**List of tasks**
[A] In the forum post on taking lambs to slaughter, which things does the writer call marvelous inventions?
[B] Retype the forum post on taking lambs to slaughter from "I have plans" up to and including "likewise with me.".

-- Start of Quoted text --

# Taking Lambs To Slaughter



## Baymule (Nov 12, 2019)

Our lamb loading has a lot to be desired. We have invited our friend over to help us catch and carry lambs to the trailer, it took 2 or 3 of us, that worked, not great, but it worked. I have tackled them in the lot, slipped a halter on them and led/dragged them to the trailer with me pulling and BJ pushing. That also works, again not great. We have put up 2 cow panels coming out of the sheep barn, to a trailer, then chased them into our crappy chute and lifted/dragged to the trailer. 

I have plans for that elusive "someday" loading chute that will miraculously be attached to the barn and be in a place that is easy to back the trailer to. Those plans are in my head, nobody can see them, they are subject to change and they are not implemented yet. Temporary is my magic word. Cow panels, bits of wire, hay string and pallets are marvelous inventions.  

I formulated yet another invisible temporary loading chute in my head. I'll pause for a moment so y'all can feel sorry for BJ. We generally tie up,  argue, fight and yell  at each other because he can't read invisible head plans and thinks his ideas are better than mine. I remain mystified ​ at what the he!! is wrong with him. Him, likewise with me.

-- End of Quoted text --
-- Start of Raw records --

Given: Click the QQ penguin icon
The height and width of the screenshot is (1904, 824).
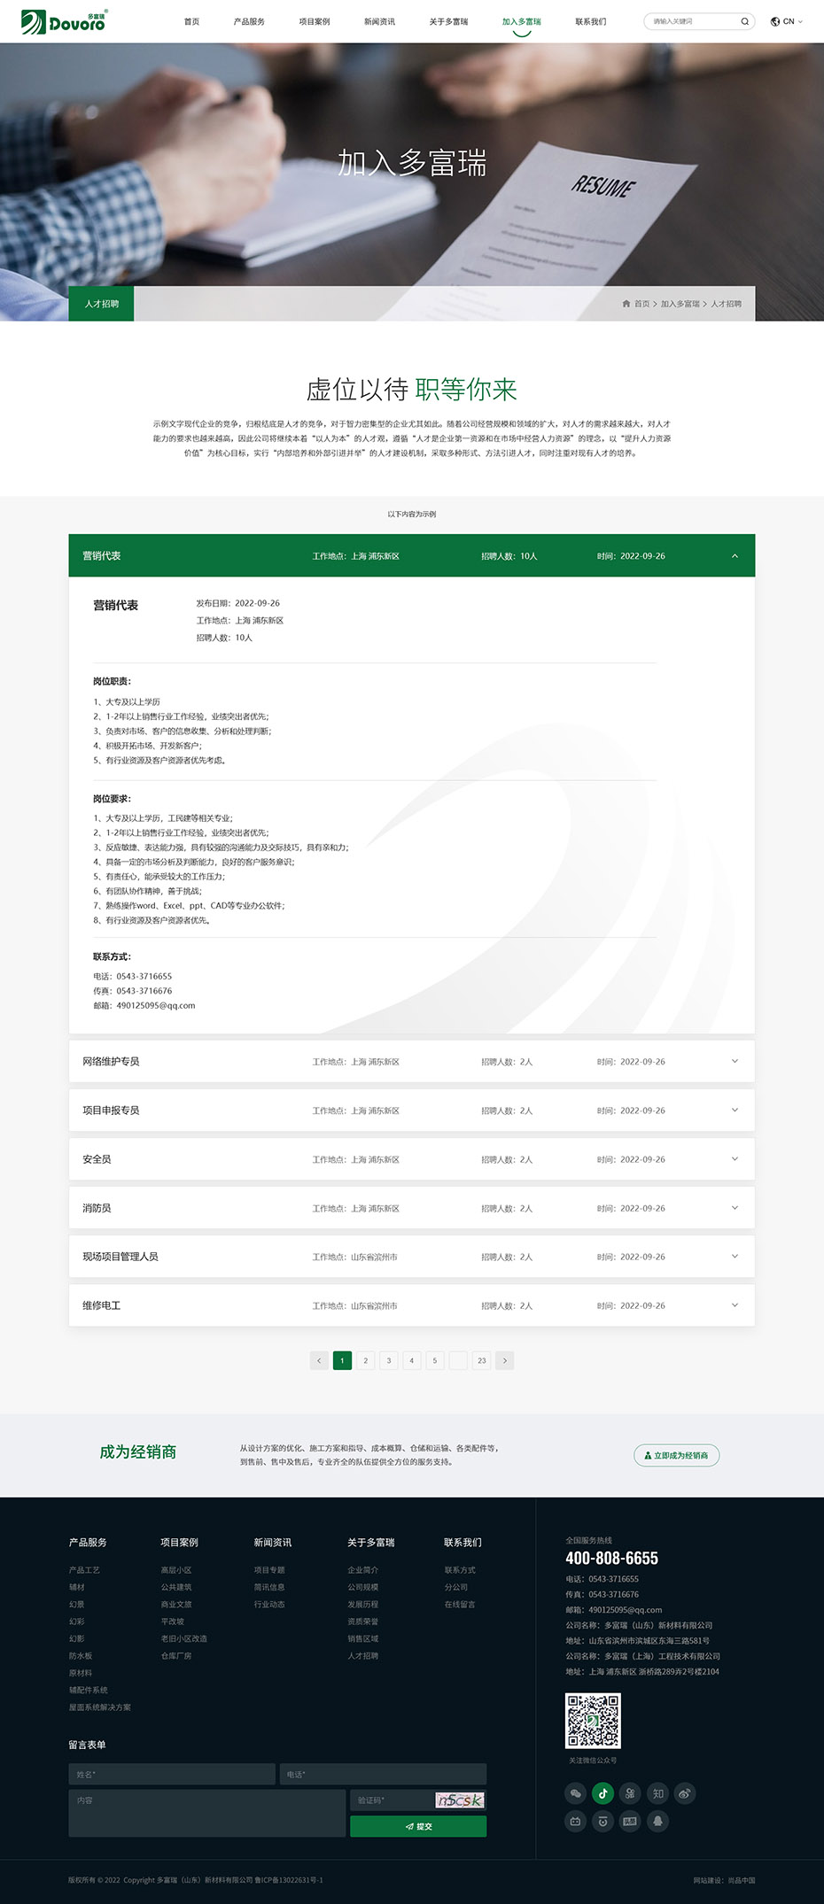Looking at the screenshot, I should pos(657,1821).
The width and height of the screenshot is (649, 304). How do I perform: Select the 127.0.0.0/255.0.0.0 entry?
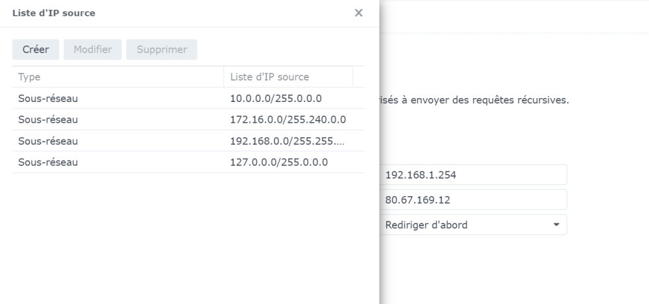point(279,162)
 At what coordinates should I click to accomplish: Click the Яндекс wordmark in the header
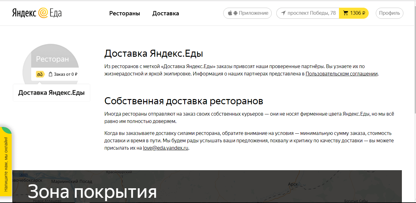pyautogui.click(x=24, y=13)
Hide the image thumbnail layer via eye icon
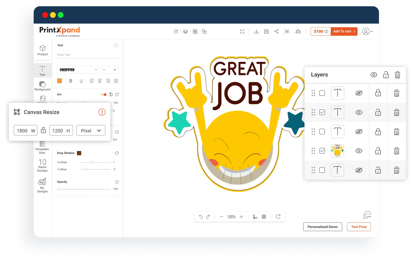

-- End of Raw records --

**Solution list**
[A] Cow panels, bits of wire, hay string and pallets.

[B]
I have plans for that elusive "someday" loading chute that will miraculously be attached to the barn and be in a place that is easy to back the trailer to. Those plans are in my head, nobody can see them, they are subject to change and they are not implemented yet. Temporary is my magic word. Cow panels, bits of wire, hay string and pallets are marvelous inventions.  

I formulated yet another invisible temporary loading chute in my head. I'll pause for a moment so y'all can feel sorry for BJ. We generally tie up,  argue, fight and yell  at each other because he can't read invisible head plans and thinks his ideas are better than mine. I remain mystified ​ at what the he!! is wrong with him. Him, likewise with me.